There’s a specific little seaside down in the north east of the United State of America that employed a clever strategy during the revolutionary war with Britain.  The British naval fleet was no force to scoff at and it was a critical danger to the United States forces, especially those little sea side town.  But luckily, the scrappy fishermen devised a clever solution when they saw a British frigate on the horizon, approaching from Boston.  When the British frigate got close enough, they saw the local fort and realized that it was heavily harmed with dozens of canons.  From the British point of view, it would be suicide to get any closer, and so they turned and left.  The rather amusing bit of this story is that the fort actually had only a couple of cannons.  The rest were logs the fisherman had painted and mounted to look like canons. 

 

Just as a threat can be hollow, so too can be an effective defence.  It’s a bluff, like going all in during a poker game in an attempt to psych out your opponent.  Take this image for example.  Let’s say your an entrepreneur of little resources and someone with a bit more resources sues you.  That can be tough, emotionally, and it can potentially end one’s efforts.  But let’s say you don’t back down.  You can manage to hire one lawyer who can navigate the initial proceedings of a courtroom, but in addition to this, you hire (or goad several friends) to pose as additional assistance of the legal team.  They dress up in formal attire, don very somber and serious expressions and show up to court and sit with you and your own lawyer.  Think about the visual this creates.  Your bitter opponent assumes that perhaps they’ve over estimated your resources and realizes that they might be actually be pounding on a cement wall with a de-clawed cat paw.

• [Data excerpts]

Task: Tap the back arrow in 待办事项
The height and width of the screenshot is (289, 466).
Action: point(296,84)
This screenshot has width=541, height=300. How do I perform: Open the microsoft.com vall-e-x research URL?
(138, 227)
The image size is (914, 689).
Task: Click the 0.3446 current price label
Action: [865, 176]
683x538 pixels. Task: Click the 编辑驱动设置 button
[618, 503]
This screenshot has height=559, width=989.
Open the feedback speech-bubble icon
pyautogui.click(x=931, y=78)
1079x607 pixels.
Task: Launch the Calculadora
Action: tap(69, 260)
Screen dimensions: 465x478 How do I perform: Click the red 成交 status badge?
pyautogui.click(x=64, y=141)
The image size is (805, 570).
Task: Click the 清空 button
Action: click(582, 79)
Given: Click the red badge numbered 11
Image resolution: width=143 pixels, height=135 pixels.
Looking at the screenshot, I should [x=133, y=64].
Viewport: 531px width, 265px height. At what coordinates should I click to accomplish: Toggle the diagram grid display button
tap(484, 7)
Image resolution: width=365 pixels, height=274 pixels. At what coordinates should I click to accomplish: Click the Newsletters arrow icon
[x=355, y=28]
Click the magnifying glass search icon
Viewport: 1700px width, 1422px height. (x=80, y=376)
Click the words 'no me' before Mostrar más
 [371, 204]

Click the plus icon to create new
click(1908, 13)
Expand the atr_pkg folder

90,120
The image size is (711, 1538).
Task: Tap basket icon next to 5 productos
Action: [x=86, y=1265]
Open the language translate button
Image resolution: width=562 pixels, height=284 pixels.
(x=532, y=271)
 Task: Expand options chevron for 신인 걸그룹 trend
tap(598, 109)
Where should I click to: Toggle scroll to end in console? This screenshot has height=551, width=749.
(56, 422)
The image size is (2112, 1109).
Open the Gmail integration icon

• [What you will do]
[1] In the records, from the line with "Given: Click the red badge numbered 11" through the last line of the records, replace "magnifying glass" with "magnifier" and leave everything else unchanged. Give only those lines.
[2] Extend the text about bluffing with a false show of strength, starting after its last sentence.

• [Exercise results]
[1]
Given: Click the red badge numbered 11
Image resolution: width=143 pixels, height=135 pixels.
Looking at the screenshot, I should [x=133, y=64].
Viewport: 531px width, 265px height. At what coordinates should I click to accomplish: Toggle the diagram grid display button
tap(484, 7)
Image resolution: width=365 pixels, height=274 pixels. At what coordinates should I click to accomplish: Click the Newsletters arrow icon
[x=355, y=28]
Click the magnifier search icon
Viewport: 1700px width, 1422px height. (x=80, y=376)
Click the words 'no me' before Mostrar más
 [371, 204]

Click the plus icon to create new
click(1908, 13)
Expand the atr_pkg folder

90,120
The image size is (711, 1538).
Task: Tap basket icon next to 5 productos
Action: [x=86, y=1265]
Open the language translate button
Image resolution: width=562 pixels, height=284 pixels.
(x=532, y=271)
 Task: Expand options chevron for 신인 걸그룹 trend
tap(598, 109)
Where should I click to: Toggle scroll to end in console? This screenshot has height=551, width=749.
(56, 422)
The image size is (2112, 1109).
Open the Gmail integration icon

[2]
 

In chess, the phrasing for this is that a good defence is also a good offence.  Of course it also extends beyond chess.  Often when some unexpected life event throws us on our back foot we think solely in terms of defence and fail to think of that defence in terms of a counter-offence.  By being on the defensive we seem to automatically assume we are somehow weaker or less resourceful than if we were trying to mount an offence, but the difference is merely one of perspective, and shifting perspective while on that back foot to one of an offence is likely far more effective for devising an effective response, even if the threat is a hollow one.